Brown gained a reputation as an innovator during his time in Cleveland. After the Browns had soundly defeated the Philadelphia Eagles in the opening game of the 1950 NFL season, Eagles head coach Greasy Neale dismissed the Browns by saying, "All they do is pass the ball."
Fired
Brown was fired as coach on January 9, 1963 by majority owner, Art Modell, who had purchased the club in 1961 and looked to take more control over the team.
The relationship, which had never been warm, had continued to deteriorate because of what Brown felt was Modell's infringing on his duties.
In exile after more than 30 years of coaching, Brown spent the next five years on the sidelines, never once attending a Browns contest.
Cincinnati Bengals
On September 26, 1967, Brown officially returned to football as part-owner of the Cincinnati Bengals of the NFL's rival American Football League.

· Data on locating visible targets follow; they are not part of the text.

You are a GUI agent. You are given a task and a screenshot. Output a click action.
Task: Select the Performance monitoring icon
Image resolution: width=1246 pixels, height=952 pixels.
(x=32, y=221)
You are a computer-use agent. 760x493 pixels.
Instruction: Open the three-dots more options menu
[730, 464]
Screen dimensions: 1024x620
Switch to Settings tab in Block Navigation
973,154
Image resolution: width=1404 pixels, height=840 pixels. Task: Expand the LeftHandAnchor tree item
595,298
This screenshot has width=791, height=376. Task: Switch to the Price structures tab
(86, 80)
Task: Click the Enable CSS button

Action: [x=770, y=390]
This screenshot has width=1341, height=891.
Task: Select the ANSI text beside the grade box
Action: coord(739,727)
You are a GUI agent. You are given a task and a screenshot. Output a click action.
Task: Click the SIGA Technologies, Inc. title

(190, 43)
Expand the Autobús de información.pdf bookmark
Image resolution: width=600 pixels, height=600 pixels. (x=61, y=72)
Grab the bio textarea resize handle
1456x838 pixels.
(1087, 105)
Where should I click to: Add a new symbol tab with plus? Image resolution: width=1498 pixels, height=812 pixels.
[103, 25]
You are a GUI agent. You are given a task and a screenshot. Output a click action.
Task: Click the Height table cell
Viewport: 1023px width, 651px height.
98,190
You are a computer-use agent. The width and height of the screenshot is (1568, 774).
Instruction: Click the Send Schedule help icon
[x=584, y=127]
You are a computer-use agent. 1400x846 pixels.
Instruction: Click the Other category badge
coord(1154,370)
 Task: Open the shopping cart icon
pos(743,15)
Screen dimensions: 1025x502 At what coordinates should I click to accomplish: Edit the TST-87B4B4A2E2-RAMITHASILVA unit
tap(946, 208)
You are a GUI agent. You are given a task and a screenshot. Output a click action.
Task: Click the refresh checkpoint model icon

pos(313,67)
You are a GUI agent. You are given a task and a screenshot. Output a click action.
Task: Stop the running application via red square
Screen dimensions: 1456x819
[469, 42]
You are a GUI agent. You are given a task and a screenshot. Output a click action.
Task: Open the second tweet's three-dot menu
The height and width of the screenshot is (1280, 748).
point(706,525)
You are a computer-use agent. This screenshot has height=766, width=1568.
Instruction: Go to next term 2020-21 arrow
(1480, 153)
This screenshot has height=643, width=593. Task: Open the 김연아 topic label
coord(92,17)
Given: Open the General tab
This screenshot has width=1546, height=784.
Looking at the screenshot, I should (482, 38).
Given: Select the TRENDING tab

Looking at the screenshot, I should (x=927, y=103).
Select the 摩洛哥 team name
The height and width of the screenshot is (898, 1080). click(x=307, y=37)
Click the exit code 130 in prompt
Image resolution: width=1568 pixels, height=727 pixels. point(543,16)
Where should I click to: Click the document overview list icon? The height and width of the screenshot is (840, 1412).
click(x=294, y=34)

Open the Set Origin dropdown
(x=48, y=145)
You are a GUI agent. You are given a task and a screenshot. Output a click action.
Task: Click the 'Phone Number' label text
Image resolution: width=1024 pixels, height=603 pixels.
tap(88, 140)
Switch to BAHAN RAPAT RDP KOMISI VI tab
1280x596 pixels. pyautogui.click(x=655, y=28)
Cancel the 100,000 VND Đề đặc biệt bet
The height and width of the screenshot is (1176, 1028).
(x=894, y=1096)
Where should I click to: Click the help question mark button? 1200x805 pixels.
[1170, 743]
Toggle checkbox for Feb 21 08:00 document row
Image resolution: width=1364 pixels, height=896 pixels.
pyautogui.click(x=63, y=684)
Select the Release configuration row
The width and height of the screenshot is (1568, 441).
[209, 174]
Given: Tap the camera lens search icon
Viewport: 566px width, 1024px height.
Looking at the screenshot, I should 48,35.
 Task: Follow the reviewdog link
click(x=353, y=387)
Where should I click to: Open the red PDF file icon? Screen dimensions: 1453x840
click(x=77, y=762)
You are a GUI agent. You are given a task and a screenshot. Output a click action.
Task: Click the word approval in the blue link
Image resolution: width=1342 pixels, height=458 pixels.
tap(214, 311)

In each of those seasons, as well as a number of preseason clashes, Browns' Bengals took on his former Browns team, reigniting the bitter rivalry between Brown and Modell.
Honors
Brown was honored in 1967 by his election to the Pro Football Hall of Fame in Canton, Ohio. In addition to that accolade, two stadiums bear his name: Paul Brown Tiger Stadium in Massillon, and Paul Brown Stadium, current home of the Bengals. One could also say that a third stadium is named after Coach Brown: the "Cleveland Browns Stadium."
Brown's first wife, Kathryn "Katie" Brown, died in 1969 and in 1973 he married his former secretary, Mary Rightsell.